> **Stored records**:
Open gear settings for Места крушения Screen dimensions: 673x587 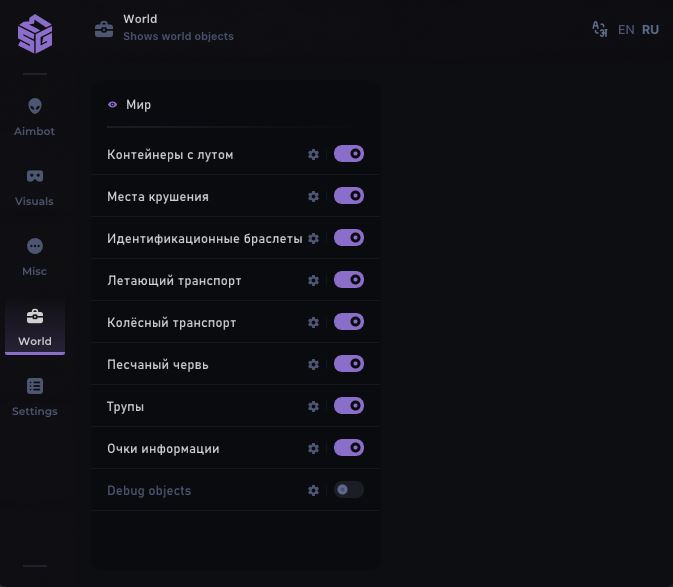(313, 197)
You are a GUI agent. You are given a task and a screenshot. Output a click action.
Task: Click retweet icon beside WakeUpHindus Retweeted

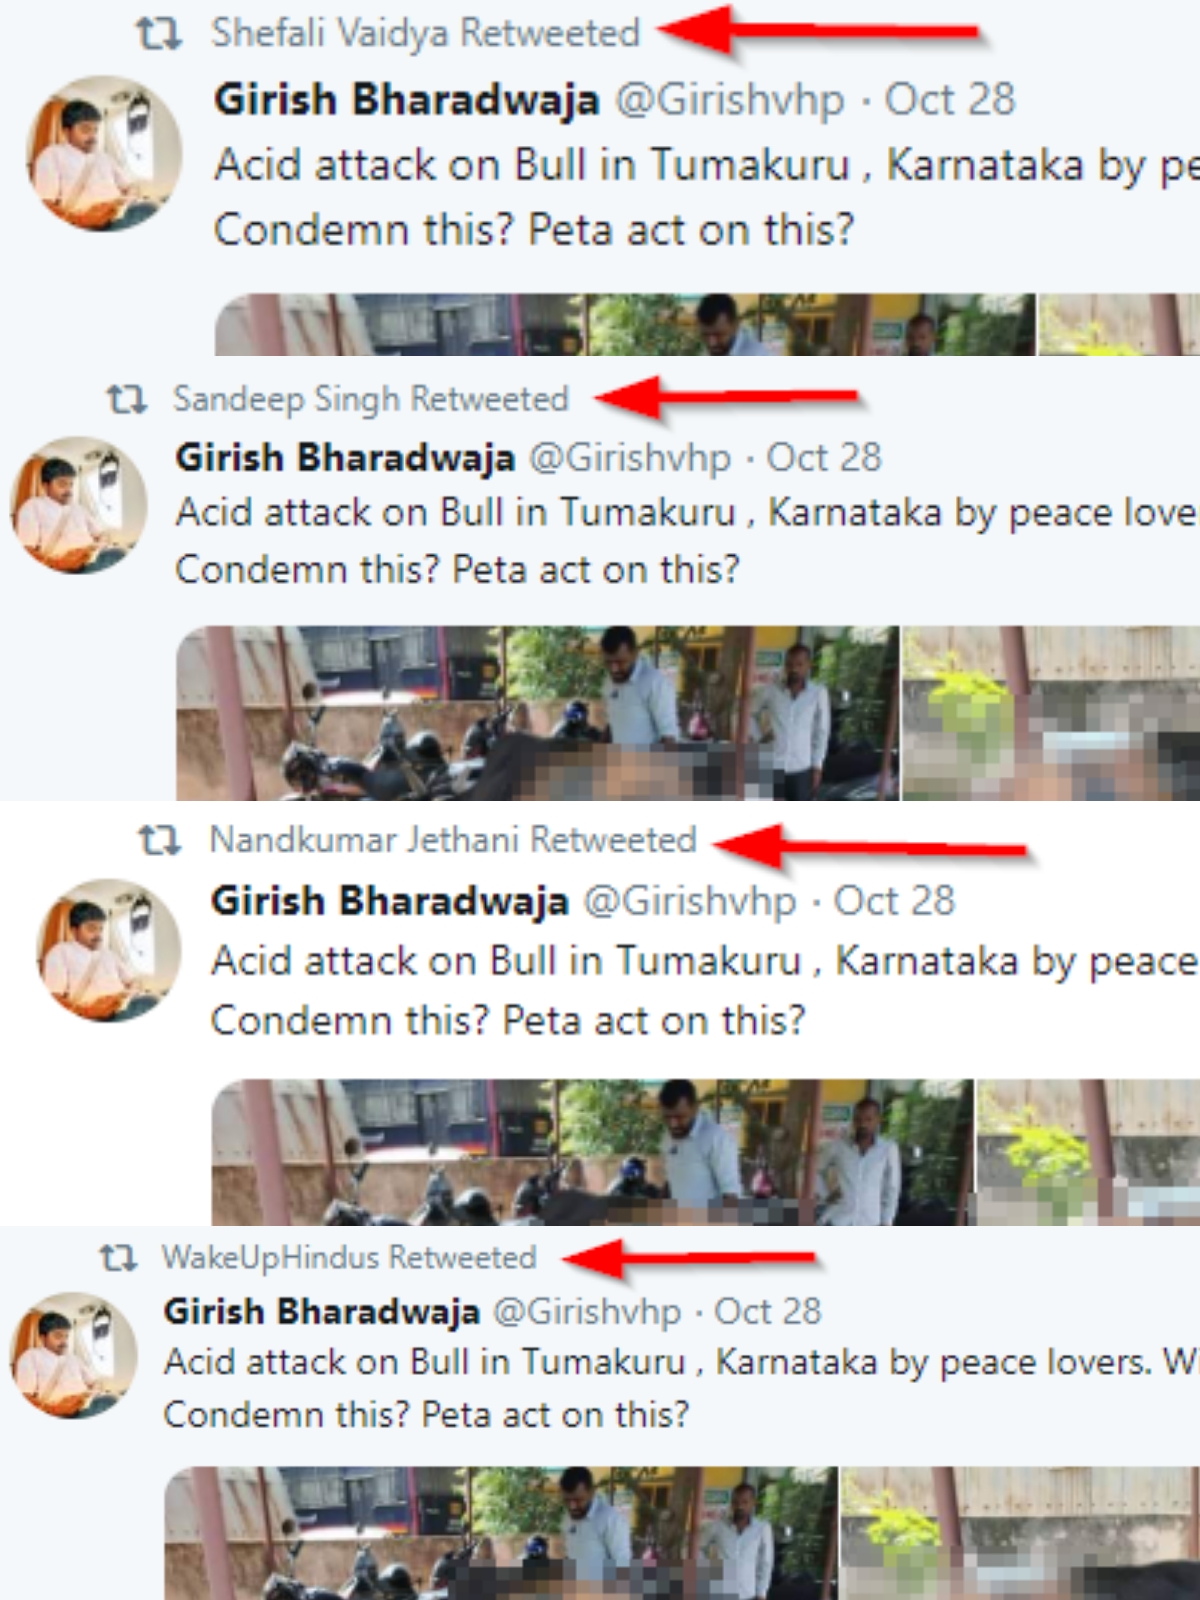pos(119,1257)
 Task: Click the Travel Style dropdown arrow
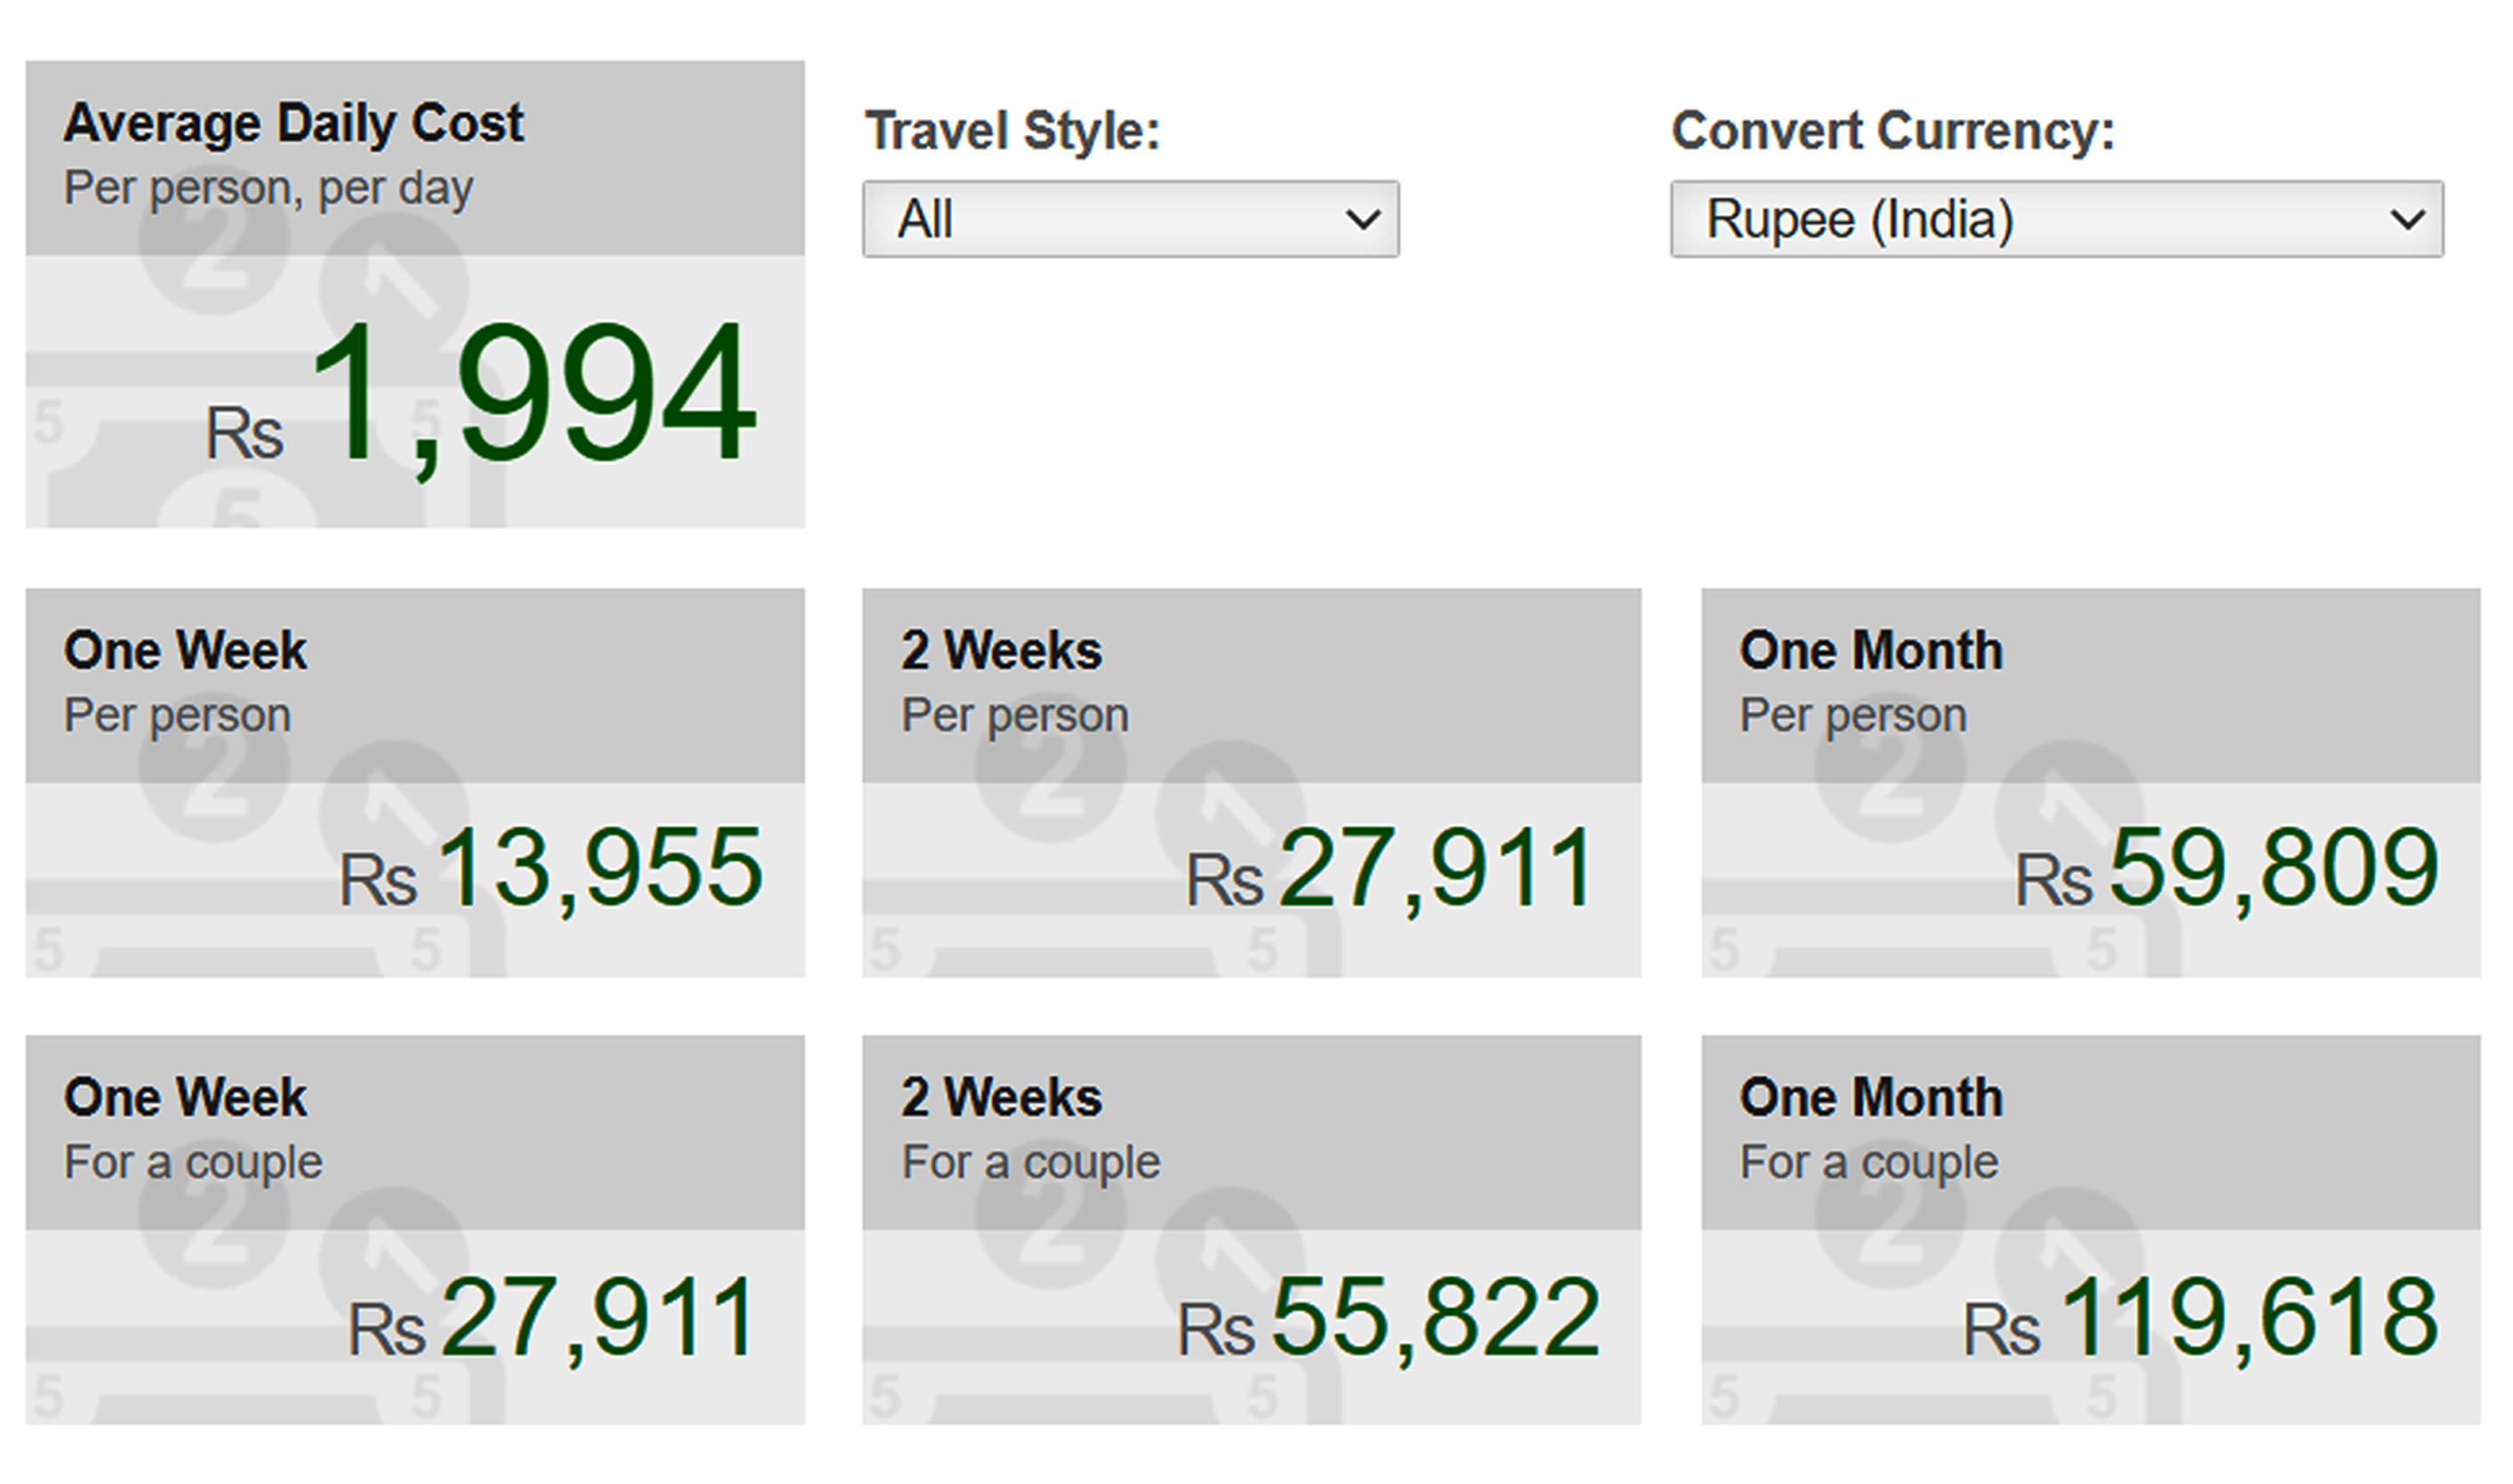point(1362,219)
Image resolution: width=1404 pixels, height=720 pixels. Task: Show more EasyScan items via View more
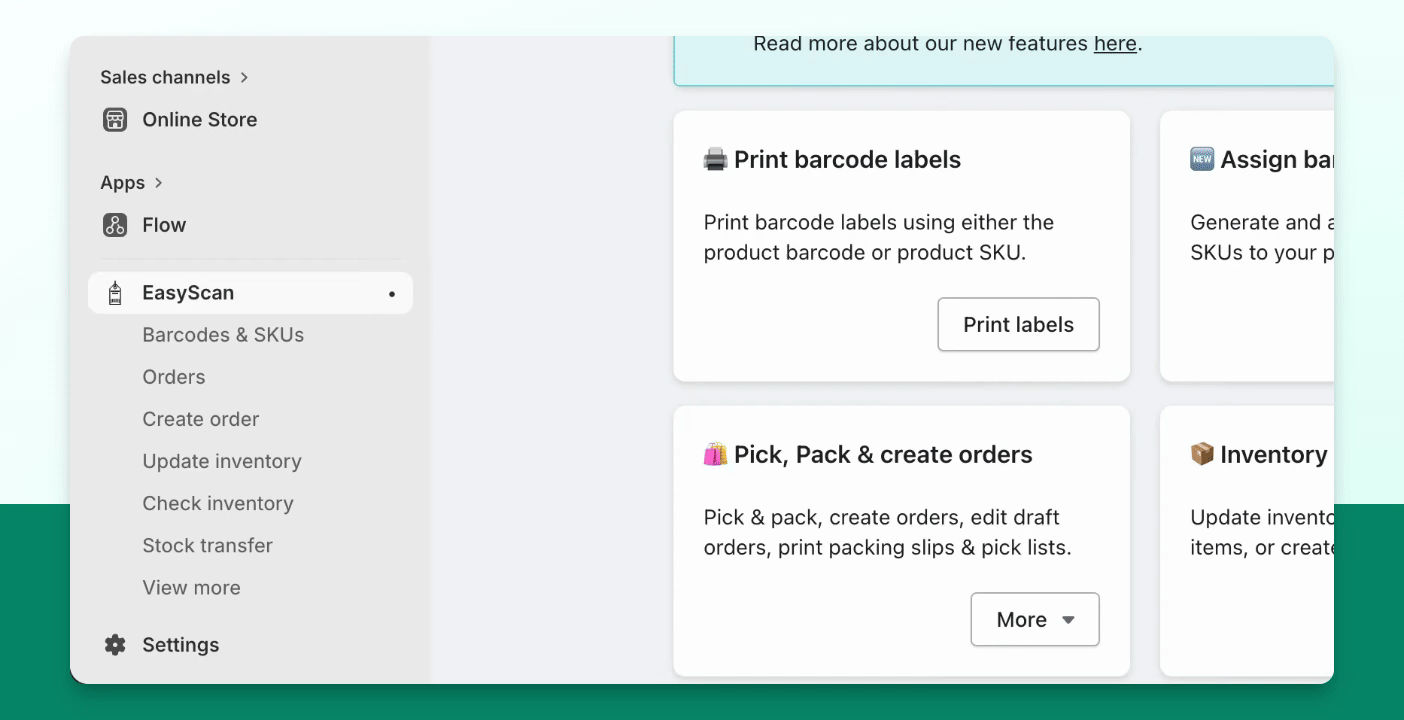point(192,587)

> **Directions**:
Exactly the lines from the one with "Task: Click retweet" through the end of the records are to be repeated, both ends included, and pictures are to be omitted.

> **Exercise response**:
Task: Click retweet icon beside WakeUpHindus Retweeted

pos(119,1257)
 Task: Click the Travel Style dropdown arrow
point(1362,219)
Image resolution: width=1404 pixels, height=720 pixels. Task: Show more EasyScan items via View more
point(192,587)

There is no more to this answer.